После ее ухода разговор зашел о Герцене. Анна Андреевна с какой-то нарочитой грубостью напустилась на Наталью Александровну:

– Терпеть не могу баб, которые вмешивают мужей в свои любовные дела. Сама завела любовника, сама с ним и расправляйся, а не мужу поручай – тем более, что, как теперь известно, она прямо-таки висела на Гервеге, он от нее избавиться не мог… А когда Герцен в «Былом и Думах» пишет о ней, сразу страницы линяют. Какой-то фальшивый звук. Все вокруг нее плохие, она одна хорошая. И тетки, которые ее воспитали, тоже плохие.

Я ответила, что тетки в самом деле были стервозные. А Наталью Александровну я люблю. Если бы она была женщиной заурядной, ординарной, она преблагополучно осуществляла бы жизнь втроем, не страдая и не мучаясь. Но ложь, двойная любовь, двойная игра совсем не были свойственны ее натуре, и от этой двойственности, по природе ей чуждой, она и умерла. Она сама не могла понять, что с ней творится… Кроме того, я ценю в ней тонкость, восприимчивость, ум, литературность – она оказалась в состоянии понимать, о чем шла речь в кружке Герцена, быть участницей общей беседы. Не имея систематического образования, она была интеллигентна.

– Ну, это дело темное, – перебила меня Анна Андреевна. – Когда женщина молода и хороша, мужчины говорят сами и воображают, что это она сказала. Я видела это тысячу раз.

Но зачем же нам в данном случае следовать чьему-то воображению? Ведь множество писем Наталии Александровны к Герцену и к его друзьям сохранились и напечатаны, а ничто ведь не дает такой возможности точно судить о духовном уровне человека, как дневники и письма. Семнадцатилетней девчонкой Наташа писала Герцену восторженные, возвышенные, экзальтированные письма, которые сейчас смешно читать (как, впрочем, и все сентиментальные романы того времени), но и тогда уже сквозь экзальтацию проглядывал природный ум, твердость, самостоятельность, воля. Когда девочка выросла, экзальтация пошла на убыль, а ум, великодушие и твердость окрепли. Читала Наталия Александровна очень много, так что была вполне в состоянии следить за возбужденной умственной жизнью, бурлившей вокруг нее. Анна Андреевна прекратила наш спор, ничего не возразив, но и не согласившись[95].

Затем я была у Анны Андреевны на бегу вчера утром. Она уже встала, но лицо серое, отекшее. Рассказала о позоре с Дрезденской галереей: туда не велено пускать детей до 16 лет. Наталия Иосифовна позвонила администрации и невинным голосом осведомилась, почему? Девка ответила:

– Ясно, почему! Картинки-то там какие! – то есть, по ее мнению, непристойные.

Новые перемены в «Поэме»:

I. Эпиграф из Хемингуэя к «Эпилогу» «I suppose, all sorts of dreadful things will happen to us»[96] заменен пушкинским: «Люблю тебя, Петра творенье».

## Задания
1. Ответьте, пожалуйста, по отрывку об Анне Андреевне:
(a) Куда, по ее рассказу, не велено пускать детей до 16 лет?
(b) Что, по тексту, позволяет точнее всего судить о духовном уровне человека?
(c) Чей эпиграф к «Эпилогу» заменен пушкинским?
2. Продолжите отрывок об Анне Андреевне, начав сразу после его последней фразы.

(Записи из набора данных)
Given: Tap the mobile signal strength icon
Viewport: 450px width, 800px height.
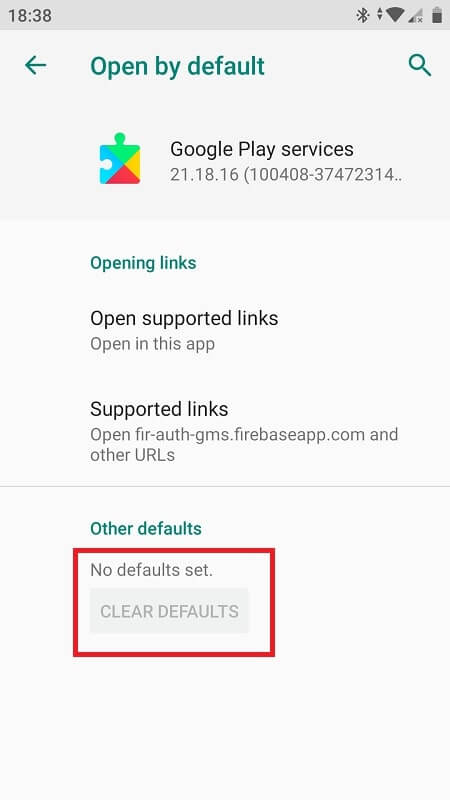Looking at the screenshot, I should click(x=415, y=15).
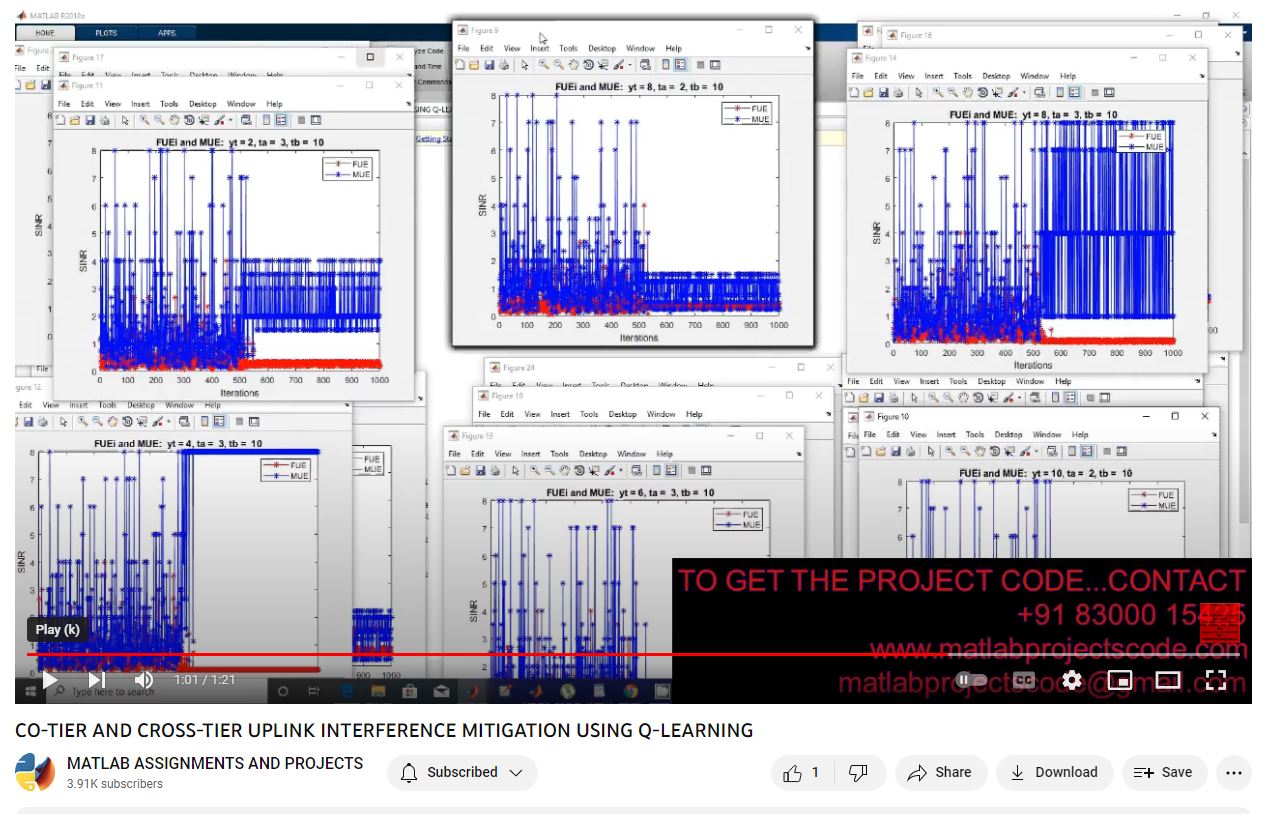Viewport: 1265px width, 814px height.
Task: Mute the video volume
Action: (x=143, y=680)
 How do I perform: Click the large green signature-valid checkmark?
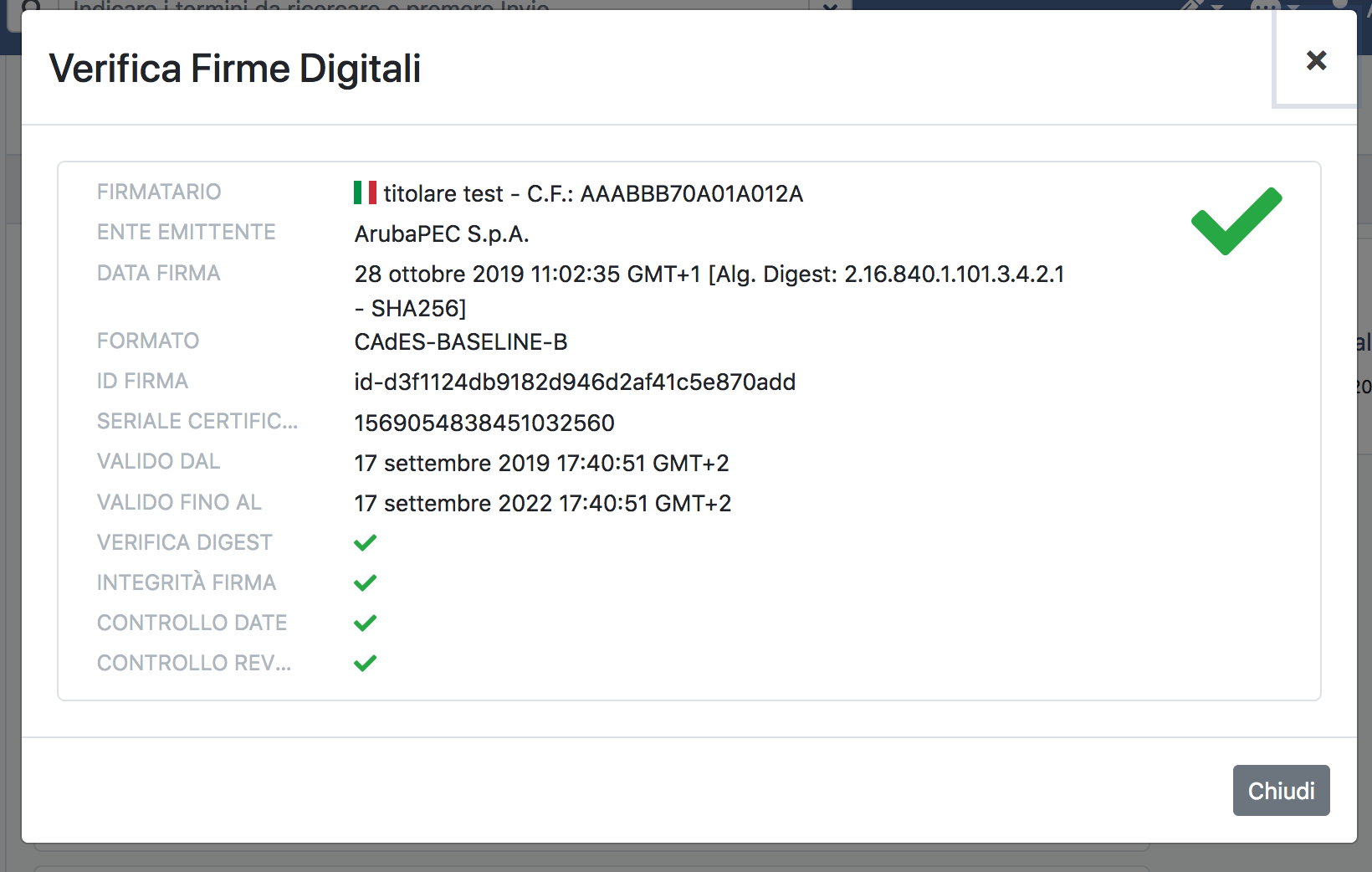[1236, 221]
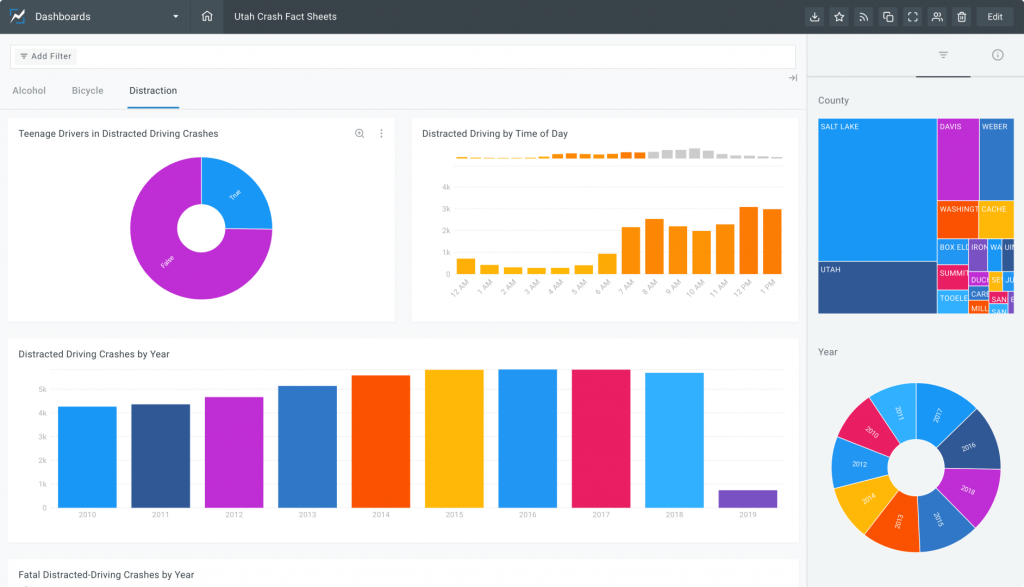This screenshot has height=587, width=1024.
Task: Select the True slice in Teenage Drivers donut
Action: click(x=238, y=193)
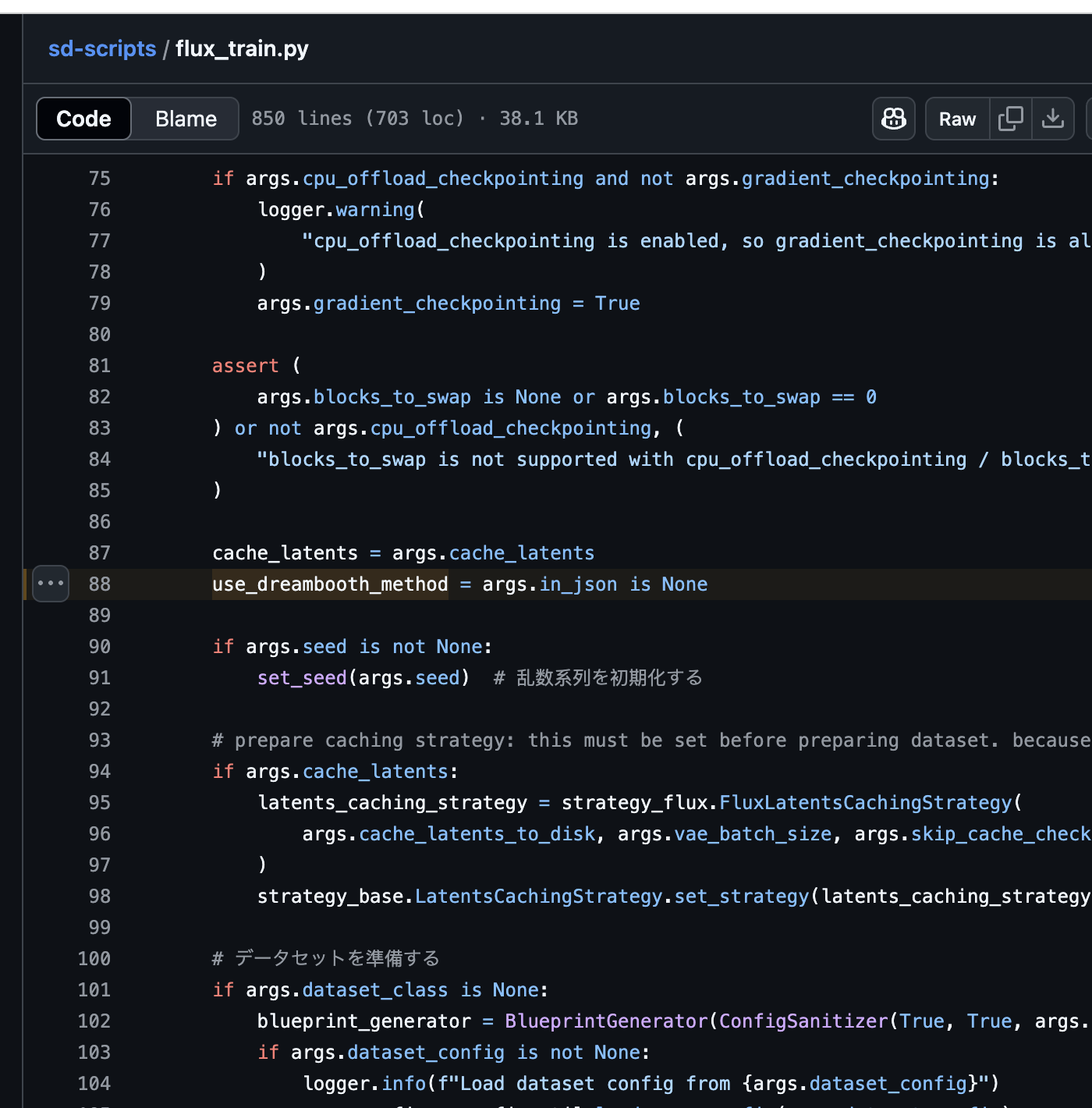Click the flux_train.py file name
Viewport: 1092px width, 1108px height.
tap(242, 48)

## Ответы
1.
(a) В Дрезденскую галерею.
(b) Дневники и письма.
(c) Эпиграф из Хемингуэя.

2.
– Уж очень к этой части подходит Пушкин, – сказала Анна Андреевна.

II. Вместо Нечистого Духа («Вежлив, прячет что-то под ухо / Тот, кто хром и кашляет сухо. / Я надеюсь, Нечистого Духа / Вы не смели ко мне ввести») появился Владыка Мрака; это сделано потому, что рифма к уху существует уже в другой новой строфе, о другом герое (о Блоке: «Плоть, почти что ставшая духом, / И античный локон над ухом – / Все таинственно в пришлеце»).

III. Какие-то перемены в «Решке».

– Я дерзнула (!) покуситься (!) на «Решку», – сказала Анна Андреевна. – Столько лет ее не трогала.

Показала мне две школьные зеленые тетрадки, куда переписана «Поэма» в полуновом виде.

8 июня 55 Вчера – внезапная поездка с Дедом и Анной Андреевной в Переделкино[97]. Вышло так: Корней Иванович на машине приехал по делам в Москву. Удрученный жарой, он спросил меня, не увезти ли и Анну Андреевну за город? Позвонил ей сам, она согласилась. В половине шестого мы были на Ордынке. Вместе поднялись к ней. Анна Андреевна уже ждала нас, нарядная, в сером платье. Я села рядом с Геннадием Матвеевичем[98], а Корней Иванович и Анна Андреевна позади. И еще одна пассажирка – «Поэма»! Анна Андреевна незаметно сунула мне в сумку школьные зеленые тетради.

На Арбате мы захватили Женю[99]. Едем. Духота нестерпимая, но терпеть недолго: сейчас – на шоссе и вылетим за город, к деревьям.





Однако не тут-то было. Мы не предусмотрели стихийных бедствий.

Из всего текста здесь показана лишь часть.